International Journal of Science, Technology and Society
Volume 4, Issue 3, May 2016, Pages: 41-47

Effects of Personality Traits on Member Loyalty to Online Communities: Investigation from the Views of Relationship Proneness, Relational Benefits, and Relationship Quality

Ying-Wei Shih1, *, Hsien-Chang Huang1, Tzung-I Tang2

1Department of Information Management, National Changhua University of Education, Changhua, Taiwan

2Department of Management Information Systems, National Chengchi University, Taipei, Taiwan

Email address:

(Ying-Wei Shih)

*Corresponding author

To cite this article:

Ying-Wei Shih, Hsien-Chang Huang, Tzung-I Tang. Effects of Personality Traits on Member Loyalty to Online Communities: Investigation from the Views of Relationship Proneness, Relational Benefits, and Relationship Quality. International Journal of Science, Technology and Society. Vol. 4, No. 3, 2016, pp. 41-47. doi: 10.11648/j.ijsts.20160403.11

Received: April 7, 2016; Accepted: April 18, 2016; Published: May 7, 2016


Abstract: The ubiquity of the Internet has accelerated the growth of online communities. The administrators of such communities must consider not only how to recruit new members, but also how to encourage loyalty among existing members. Based on previous works, the present study explored the relationships among personality traits, relationship proneness, relational benefits, relationship quality, and loyalty in the context of online communities. The research sample comprised 599 online community members. The results indicated the positive effects of social affiliation and involvement on relationship proneness, of relationship proneness on relational benefits, of relational benefits on satisfaction and relationship commitment, of satisfaction on relationship commitment and loyalty, and of relationship commitment on loyalty.

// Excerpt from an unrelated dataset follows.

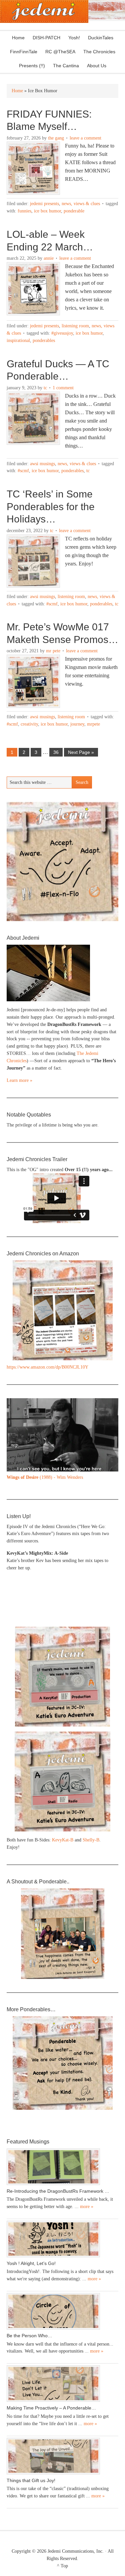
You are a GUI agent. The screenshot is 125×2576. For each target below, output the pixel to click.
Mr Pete (53, 650)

Keywords: Online Communities, Personality Traits, Relationship Proneness, Relational Benefits, Relationship Quality, Loyalty


1. Introduction

Advancements in information and communication technology have facilitated the development of many successful Internet-based platforms, including online communities. Numerous types of online community exist, each with various features and goals [1]. In such virtual environments, people can interact and exchange information with others anonymously to fulfill their social or task needs [2]. In online communities, interpersonal interactions are not constrained by time and space; thus, such communities have grown into a large virtual society, second only to the real-world society, and participating in online communities has become an important part of people’s modern life.

The rapid growth of online communities has created a new challenge for online community operators: they must explore not only how to attract new members, but also how to convert existing members into loyal ones, who would willingly share information or perform profitable actions (e.g., purchasing) and increase the value of the community [3].

Relationship marketing literature indicates that relationship quality is the key to loyalty, and relationship quality can be measured in terms of satisfaction, trust, commitment, and service quality [4]. In addition, relational benefits and relationship proneness have crucial roles in developing loyalty. Relational benefits originate from successful relationships between customers and service providers [5]. Such successful relationships are built on the service provider’s marketing strategy and the customer’s proneness to engaging in such relationships [6]. Furthermore, relational benefits and relationship proneness are determinants of relationship quality [7, 8].

The effects of the aforementioned variables on loyalty have been empirically confirmed in the service industry. The persistence of these effects in online communities remains unclear. The purpose of this study was to apply theoretical models concerning relational benefits and relationship proneness, including those proposed by Hennig-Thurau et al. [5], Odekerken-Schröder et al. [7], and Vázquez-Carrasco and Foxall [8], to the investigation of factors in building loyalty in online communities. The following research questions were addressed:

1.  Which dimensions of relationship quality affect loyalty in online communities?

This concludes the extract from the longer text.